Watched today, “Equinox” is still charming fun. Granted, the amateurish vibe combined with its age make it at first glance seem like a movie that’s begging for the MST3K treatment, but once the special effects kick in it’s hard to fathom that some kids in the 60s with a Bolex camera could put this together. There’s a Cthulu-esque tentacle monster destroying a cabin, an extended fight scene against a 10 foot lizard-ape creature, a green giant caveman smashing stuff and a winged red devil which looks like it flew off the cover of some disreputable metal album from the 70s. The movie barrels right along with a giddy sense of fun and heedless experimentation that can be infectious if you are in any way susceptible to the charms of old-school stop-motion animation. Sure, the teenagers sometimes talk like they’ve just come from hanging at the malt shop with Archie and the Scooby gang and the acting tends to fall somewhere between passable and laughable but, if anything, the pure, uncut goofiness only adds to the joy.
“Equinox” was a staple on late night 1970s television, but for some reason it later fell between the cracks, only receiving a limited VHS release on Wizard Video under the title “The Beast”. The film was mostly unseen and forgotten until the Criterion Collection debuted it on DVD in 2006. At the time, many cinephiles were no doubt confused as to why a practically unknown low budget horror film shot by kids could earn such an honor, until they realized that a few years after making this movie one of those kids (Dennis Muren) would revolutionize the special effects world with a movie called “Star Wars” and go on to become the driving force behind Industrial Light and Magic, while another one (David Allen) would become Hollywood’s go-to guy for stop motion, working on everything from “The Howling” to “Honey, I Shrunk the Kids” to just about every movie on Charles Band’s Full Moon Entertainment label.

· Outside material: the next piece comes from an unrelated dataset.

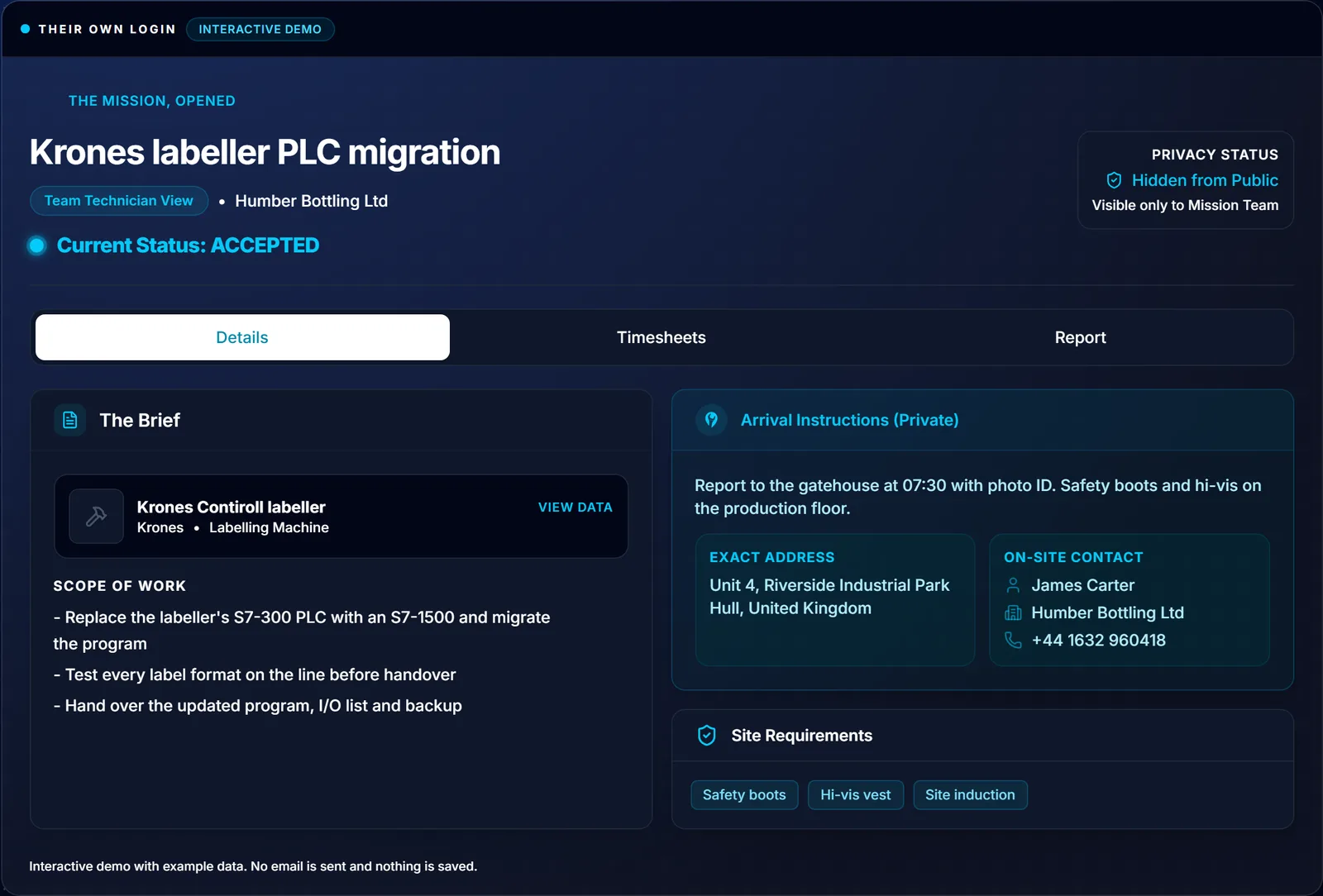The image size is (1323, 896).
Task: Click the blue status dot beside Current Status
Action: [x=36, y=245]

“Equinox” will not connect with everyone. It’s campy. It’s dated. Characters’ hairstyles and sideburn lengths will change indiscriminately from one scene to the next. Lots of people will only be able to see “Equinox” as a joke, as a hokey relic from the past that today’s slick special effects and astronomical film budgets have largely made redundant. What those people are missing is that “Equinox” is much more than the sum of its parts. It was a film school where significant talents in modern special effects were first honed and crafted. It was a labor of love where sheer unadulterated fandom manifested itself in the form of a creature feature. And in turn, it became an inspiration. Just like Muren, Allen and McGee were geeking out over their fandom of the UFO and monster films they’d watched in the 50s and 60s, their film would go on to inspire the next generation of geeks in the 70s and 80s to pick up a camera and go make their own damn film. “Equinox” is a piece of history that deserves its place in the pantheon of mid-to-late 20th century horror as one of the forbearers of the modern independent scary movie.